I blew out a breath. “Yeah. Thanks. Just make sure you stay that way, okay?”
“Four times more intriguing,” he said, cocking his head slightly. “At least.”
Oh shit. I needed to get out of here before I said something stupid like…any of the things that were flying through my head at the moment.
“Okay, bye.” That was embarrassingly lame, but at least it got me moving.
The rest of the way downstairs and the whole way home, I played a mental recording of what he’d said: He was no good. He wouldn’t stick around. He was there for one reason and one reason only. But even all that wasn’t working.
I wasn’t cut out for this. I’d never had a one-night stand before and, evidently, there was a very good reason for that. I couldn’t separate the physical from the emotional, sex from love. Talking dirty and kissing in the stairwell, and I was already feeling butterflies. Stupid, toxic butterflies. I couldn’t let myself turn into a weak doormat again. After months of feeling okay with myself and being alone, it should’ve taken at least an hour for me to turn into mush. Definitely longer than fifteen minutes.
When he called, if he called, I’d tell him I changed my mind. He’d probably be disappointed for three whole minutes until he found somebody else. Someone who wasn’t such an idiot.
Chapter 3 - Carson
Jesus. What the hell just happened? I’d kissed, touched, fucked a lot of women. But I’d never been that desperate for more.

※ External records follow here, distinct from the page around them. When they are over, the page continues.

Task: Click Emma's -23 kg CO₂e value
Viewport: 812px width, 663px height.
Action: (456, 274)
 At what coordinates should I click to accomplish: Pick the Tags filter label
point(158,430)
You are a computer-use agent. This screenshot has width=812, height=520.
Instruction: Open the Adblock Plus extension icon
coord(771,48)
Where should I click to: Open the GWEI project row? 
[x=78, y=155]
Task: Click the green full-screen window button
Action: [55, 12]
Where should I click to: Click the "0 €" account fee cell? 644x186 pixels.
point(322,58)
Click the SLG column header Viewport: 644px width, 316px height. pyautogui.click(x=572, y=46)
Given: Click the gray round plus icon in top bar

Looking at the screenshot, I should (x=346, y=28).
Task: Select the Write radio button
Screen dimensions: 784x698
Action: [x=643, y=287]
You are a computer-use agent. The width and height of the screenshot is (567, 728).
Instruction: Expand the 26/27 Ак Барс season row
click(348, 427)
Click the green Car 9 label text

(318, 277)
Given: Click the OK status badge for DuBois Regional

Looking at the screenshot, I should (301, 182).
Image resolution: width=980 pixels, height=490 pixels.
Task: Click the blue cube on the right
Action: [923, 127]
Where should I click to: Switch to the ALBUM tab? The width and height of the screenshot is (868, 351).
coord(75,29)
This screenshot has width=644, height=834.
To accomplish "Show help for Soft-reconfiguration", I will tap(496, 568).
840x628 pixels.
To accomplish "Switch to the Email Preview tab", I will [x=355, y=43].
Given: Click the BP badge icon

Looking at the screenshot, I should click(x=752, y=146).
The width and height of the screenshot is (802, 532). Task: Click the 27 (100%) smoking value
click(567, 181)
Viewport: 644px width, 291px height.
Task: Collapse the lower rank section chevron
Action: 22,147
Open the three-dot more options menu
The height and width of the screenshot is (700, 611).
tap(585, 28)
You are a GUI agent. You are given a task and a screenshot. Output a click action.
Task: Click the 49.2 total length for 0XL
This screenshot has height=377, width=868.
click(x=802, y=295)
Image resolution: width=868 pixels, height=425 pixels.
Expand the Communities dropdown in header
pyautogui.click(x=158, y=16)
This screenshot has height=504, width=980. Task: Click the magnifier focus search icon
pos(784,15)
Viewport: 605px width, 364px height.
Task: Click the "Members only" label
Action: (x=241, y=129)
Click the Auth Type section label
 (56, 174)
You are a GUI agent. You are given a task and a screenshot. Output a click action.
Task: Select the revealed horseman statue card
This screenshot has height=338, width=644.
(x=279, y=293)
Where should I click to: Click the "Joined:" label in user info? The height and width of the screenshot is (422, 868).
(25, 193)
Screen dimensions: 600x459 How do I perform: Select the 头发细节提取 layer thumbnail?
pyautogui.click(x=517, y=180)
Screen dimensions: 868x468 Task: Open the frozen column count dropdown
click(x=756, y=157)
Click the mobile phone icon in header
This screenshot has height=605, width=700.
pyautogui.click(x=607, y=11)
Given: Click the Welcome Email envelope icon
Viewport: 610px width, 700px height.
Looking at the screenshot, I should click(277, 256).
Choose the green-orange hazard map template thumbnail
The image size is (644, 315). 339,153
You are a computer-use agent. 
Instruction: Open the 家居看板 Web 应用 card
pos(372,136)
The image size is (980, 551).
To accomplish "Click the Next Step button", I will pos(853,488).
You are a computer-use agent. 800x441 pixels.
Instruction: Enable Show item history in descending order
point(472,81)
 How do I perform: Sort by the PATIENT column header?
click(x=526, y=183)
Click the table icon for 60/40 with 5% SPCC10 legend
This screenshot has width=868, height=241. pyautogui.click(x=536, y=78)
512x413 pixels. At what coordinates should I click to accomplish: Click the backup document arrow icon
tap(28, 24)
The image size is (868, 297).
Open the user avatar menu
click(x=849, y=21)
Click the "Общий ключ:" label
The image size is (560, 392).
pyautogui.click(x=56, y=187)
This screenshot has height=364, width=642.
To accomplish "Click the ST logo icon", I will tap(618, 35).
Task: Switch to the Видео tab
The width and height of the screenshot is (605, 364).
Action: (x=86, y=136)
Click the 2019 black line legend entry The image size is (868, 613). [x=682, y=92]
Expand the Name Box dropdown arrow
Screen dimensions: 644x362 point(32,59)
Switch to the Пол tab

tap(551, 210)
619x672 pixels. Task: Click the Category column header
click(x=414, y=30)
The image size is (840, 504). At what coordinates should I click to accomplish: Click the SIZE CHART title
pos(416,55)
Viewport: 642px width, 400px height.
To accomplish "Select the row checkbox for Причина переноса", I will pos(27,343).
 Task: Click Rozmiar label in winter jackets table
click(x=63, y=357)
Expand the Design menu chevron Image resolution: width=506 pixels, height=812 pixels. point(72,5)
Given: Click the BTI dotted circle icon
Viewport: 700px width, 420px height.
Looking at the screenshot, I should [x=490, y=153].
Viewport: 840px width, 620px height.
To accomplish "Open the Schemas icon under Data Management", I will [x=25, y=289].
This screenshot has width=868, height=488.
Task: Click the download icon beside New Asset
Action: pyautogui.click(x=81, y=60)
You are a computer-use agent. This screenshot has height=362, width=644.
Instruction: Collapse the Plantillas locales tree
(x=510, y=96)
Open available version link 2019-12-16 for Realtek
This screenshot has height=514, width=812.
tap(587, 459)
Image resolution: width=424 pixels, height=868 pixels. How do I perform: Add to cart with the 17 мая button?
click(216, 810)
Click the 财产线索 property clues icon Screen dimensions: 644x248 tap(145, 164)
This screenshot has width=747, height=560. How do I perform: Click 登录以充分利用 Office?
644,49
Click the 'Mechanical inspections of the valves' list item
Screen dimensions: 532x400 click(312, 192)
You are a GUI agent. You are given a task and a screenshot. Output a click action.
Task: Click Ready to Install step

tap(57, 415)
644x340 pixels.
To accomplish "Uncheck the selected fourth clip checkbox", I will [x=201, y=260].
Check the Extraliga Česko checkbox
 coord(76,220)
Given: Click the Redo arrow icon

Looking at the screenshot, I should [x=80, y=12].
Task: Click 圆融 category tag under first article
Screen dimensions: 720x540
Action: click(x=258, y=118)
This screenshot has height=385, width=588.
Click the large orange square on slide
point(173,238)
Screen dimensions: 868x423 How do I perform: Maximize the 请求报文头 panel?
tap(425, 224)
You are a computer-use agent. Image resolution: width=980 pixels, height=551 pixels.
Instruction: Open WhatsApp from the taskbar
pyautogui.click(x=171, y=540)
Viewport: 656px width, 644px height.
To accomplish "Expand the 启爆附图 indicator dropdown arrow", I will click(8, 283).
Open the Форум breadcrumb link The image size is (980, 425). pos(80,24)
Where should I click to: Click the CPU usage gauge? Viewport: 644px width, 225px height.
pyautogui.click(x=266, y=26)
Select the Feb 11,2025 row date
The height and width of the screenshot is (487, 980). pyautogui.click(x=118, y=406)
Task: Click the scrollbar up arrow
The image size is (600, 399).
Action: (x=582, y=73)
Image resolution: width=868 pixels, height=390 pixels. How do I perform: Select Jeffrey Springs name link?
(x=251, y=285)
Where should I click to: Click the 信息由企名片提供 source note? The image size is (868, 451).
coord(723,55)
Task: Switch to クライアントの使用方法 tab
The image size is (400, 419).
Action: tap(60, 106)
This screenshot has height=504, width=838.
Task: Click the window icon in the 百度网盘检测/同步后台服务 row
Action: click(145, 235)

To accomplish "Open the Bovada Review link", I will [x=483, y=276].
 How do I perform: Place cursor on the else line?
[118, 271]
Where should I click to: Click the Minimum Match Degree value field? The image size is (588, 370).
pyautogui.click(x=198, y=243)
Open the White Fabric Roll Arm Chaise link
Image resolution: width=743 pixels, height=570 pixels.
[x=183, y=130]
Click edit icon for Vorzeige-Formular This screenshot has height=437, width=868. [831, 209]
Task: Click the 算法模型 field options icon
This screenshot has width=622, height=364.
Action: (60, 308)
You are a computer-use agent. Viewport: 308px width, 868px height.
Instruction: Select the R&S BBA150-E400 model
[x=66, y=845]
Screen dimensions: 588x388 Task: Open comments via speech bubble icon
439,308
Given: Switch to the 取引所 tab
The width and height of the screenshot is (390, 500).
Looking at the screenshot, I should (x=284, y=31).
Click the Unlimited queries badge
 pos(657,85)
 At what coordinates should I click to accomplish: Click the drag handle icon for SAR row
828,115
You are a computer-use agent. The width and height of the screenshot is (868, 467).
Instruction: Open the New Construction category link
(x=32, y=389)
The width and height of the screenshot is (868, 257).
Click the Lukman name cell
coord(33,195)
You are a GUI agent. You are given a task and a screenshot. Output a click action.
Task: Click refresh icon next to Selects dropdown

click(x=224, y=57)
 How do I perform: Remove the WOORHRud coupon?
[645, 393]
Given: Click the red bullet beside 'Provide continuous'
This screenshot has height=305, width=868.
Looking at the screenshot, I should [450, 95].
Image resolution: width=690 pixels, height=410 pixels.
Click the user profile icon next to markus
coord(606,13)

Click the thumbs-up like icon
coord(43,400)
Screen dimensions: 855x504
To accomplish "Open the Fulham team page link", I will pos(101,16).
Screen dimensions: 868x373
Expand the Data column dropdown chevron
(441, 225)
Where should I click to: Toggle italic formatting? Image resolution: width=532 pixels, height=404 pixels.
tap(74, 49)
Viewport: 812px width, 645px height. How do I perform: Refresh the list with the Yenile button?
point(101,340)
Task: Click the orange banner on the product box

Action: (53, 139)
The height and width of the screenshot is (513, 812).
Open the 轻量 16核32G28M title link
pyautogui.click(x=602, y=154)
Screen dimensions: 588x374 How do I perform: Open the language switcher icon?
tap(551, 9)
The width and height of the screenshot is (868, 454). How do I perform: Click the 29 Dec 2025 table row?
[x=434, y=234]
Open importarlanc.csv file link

Probably a shift in the weather, or I was coming down with something. Maybe she’d just given me the flu…in two minutes. Sure. My body aches were all in my cock and abs and I didn’t have a fever, but, sure, it could be the flu. Actually, there’d been more heat than I remembered feeling in a long time, and I’d felt a slight shortness of breath near the end of the kiss. So yeah, I should probably relax, drink a lot of liquids—obviously the alcoholic kind—take a cold shower, and go to bed. Alone.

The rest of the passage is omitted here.